They Were Sisters
(endpaper of the Persephone edition of They Were Sisters)
Persephone Reading Week has begun! This is all set to be a wonderful reading event hosted by Claire at Paperback Reader and Verity at The B Files from May 3 to 9.
Most Persephone readers would say that Dorothy Whipple's best novel is Someone at a Distance, however, my choice would be They Were Sisters (1943). It was my first experience with Whipple and it still remains my favourite even after having read most of her books. I think my next favourite would be Because of the Lockwoods (reviewed here) which is still out of print. They Were Sisters is a beautiful novel that follows the lives of three sisters who have three very different husbands. Three different choices and thus three different lives. Lucy marries William, her best friend and has a happy and peaceful life though without children. Vera marries Brian, a boring man who worships her but finally drives her to have extramarital affairs. Charlotte marries Geoffery, a horrible bully who emotionally abuses her turning her into a depressed alcoholic. The children of Vera and Charlotte soon pay the price for their parents' unhappy marriages and Lucy becomes the only adult they can depend on.

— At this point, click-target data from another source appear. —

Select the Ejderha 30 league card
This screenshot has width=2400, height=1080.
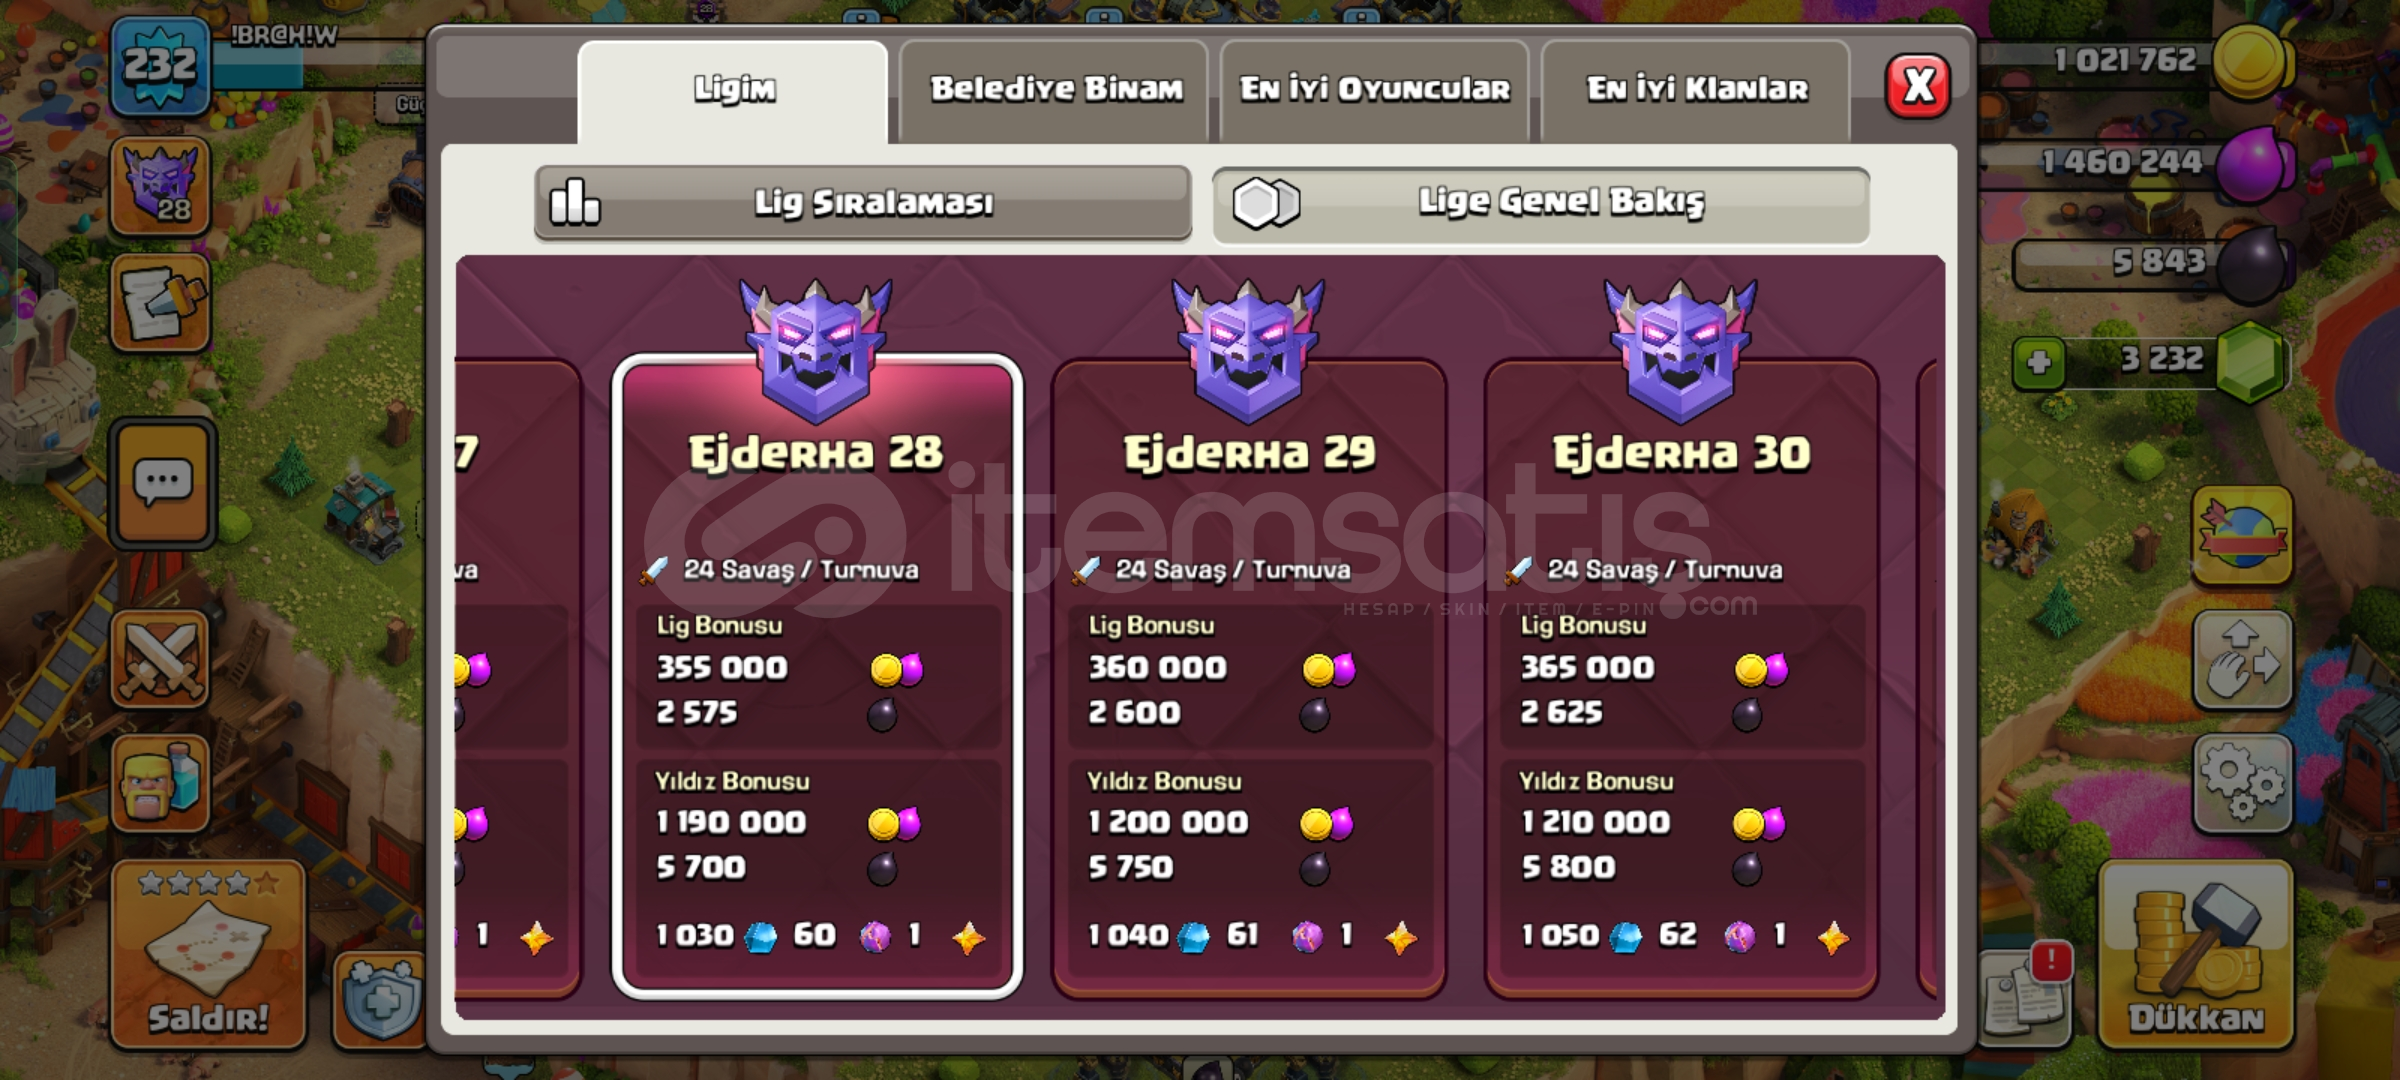point(1681,677)
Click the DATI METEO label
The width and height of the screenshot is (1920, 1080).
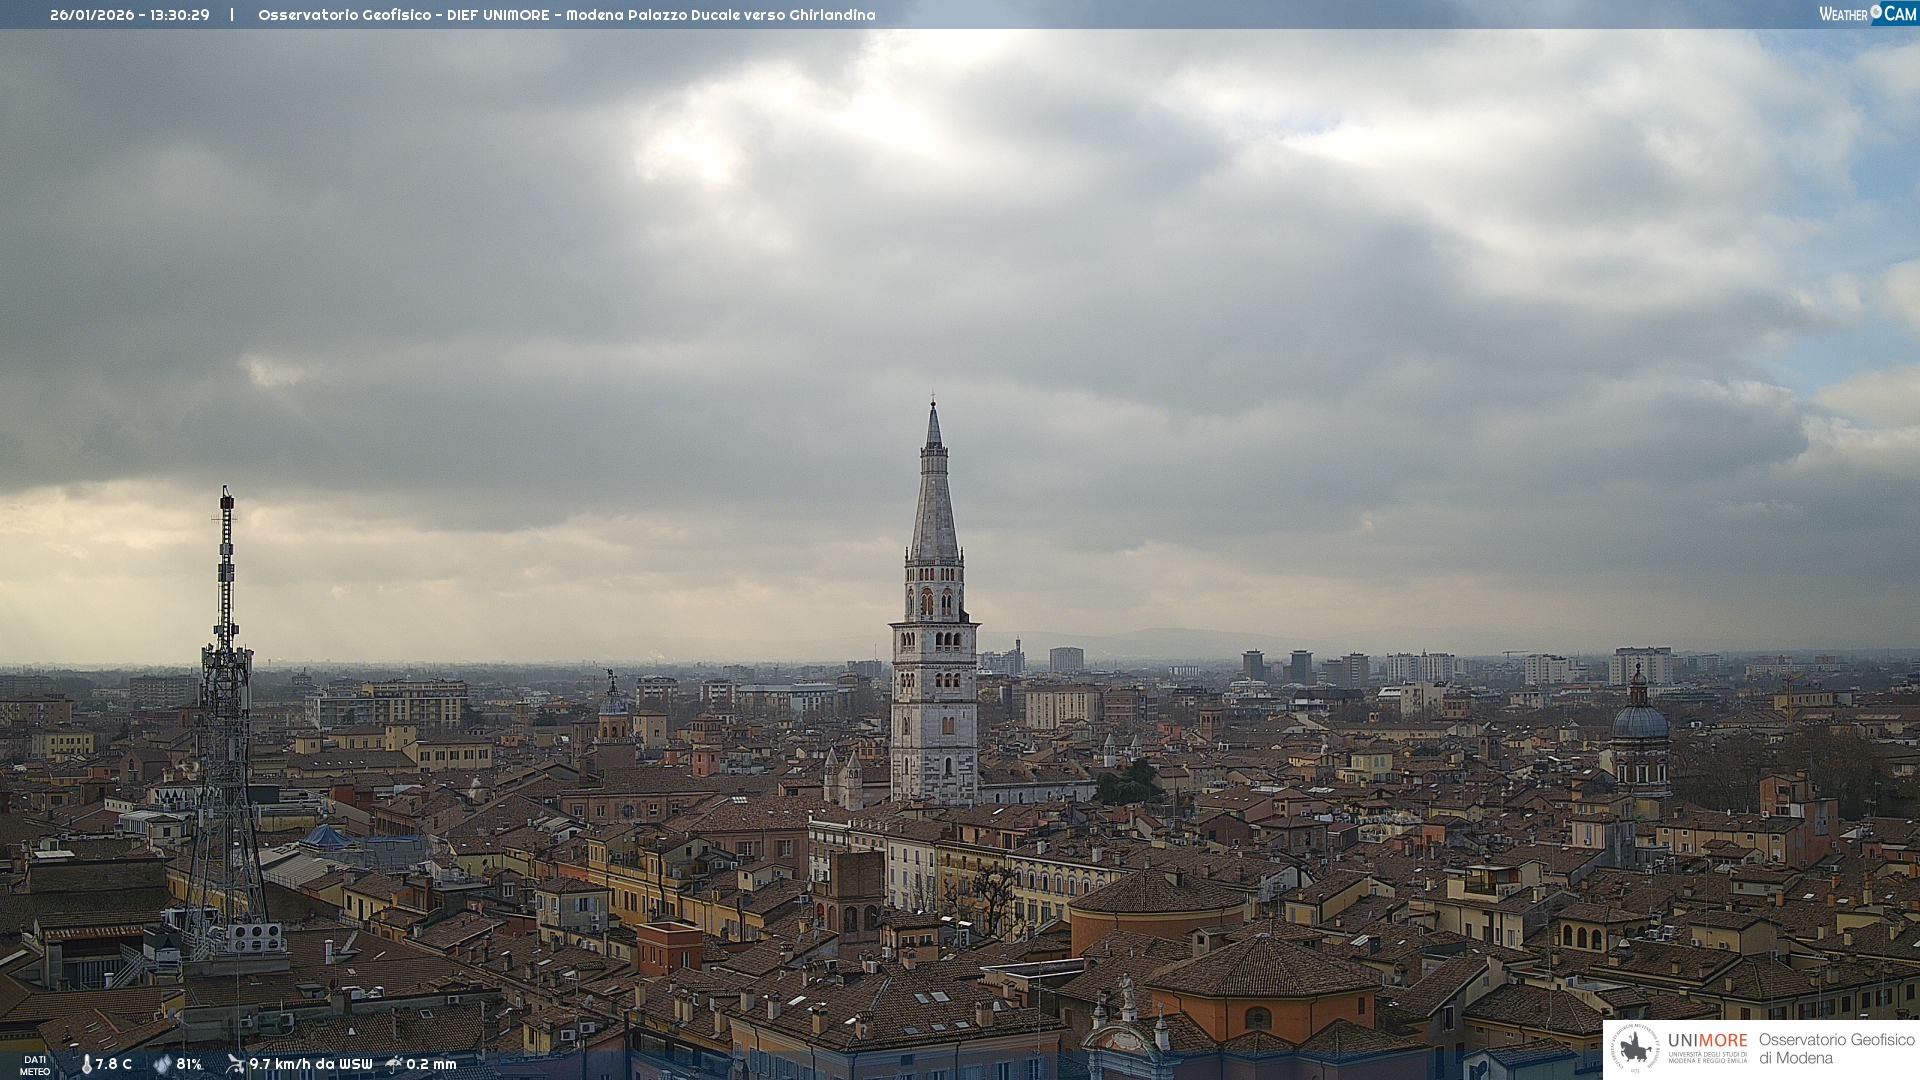pyautogui.click(x=35, y=1065)
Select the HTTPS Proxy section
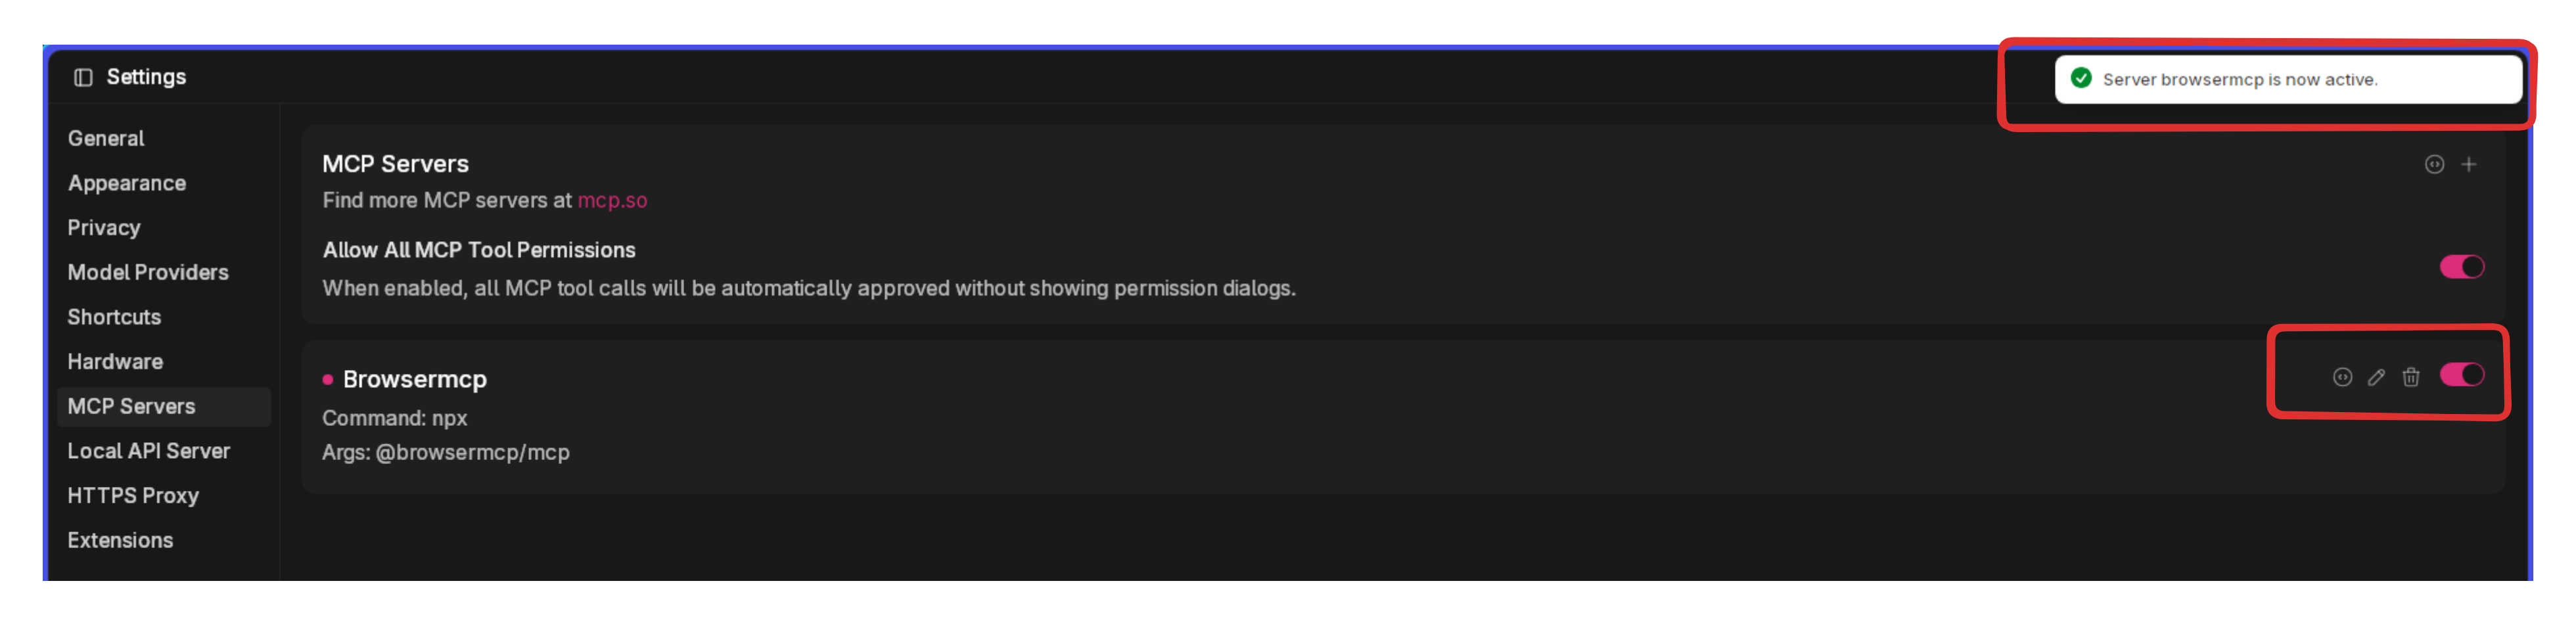The width and height of the screenshot is (2576, 623). click(133, 495)
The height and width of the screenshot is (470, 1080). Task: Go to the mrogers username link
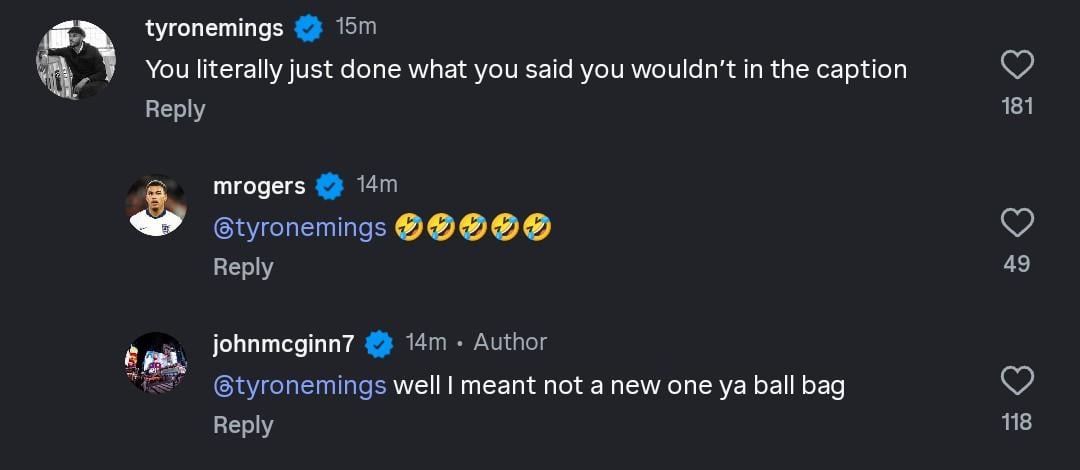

Though this is a domestic story, it's a page-turner. I couldn't stop turning the pages to find out what happened next in the sisters' lives. Whipple, as usual, does a fabulous job of turning a story about ordinary lives into a gripping and compelling narrative. I didn't want it to end! Although it was written in 1943, the human emotions, trials and tribulations of her protagonists are so contemporary and could still happen today.
Whipple's writing is engrossing plus it feels so effortless and that's exactly what I love about her style. Her prose is pitch perfect and beautiful in its simplicity. This is a wonderful read that I can't recommend highly enough.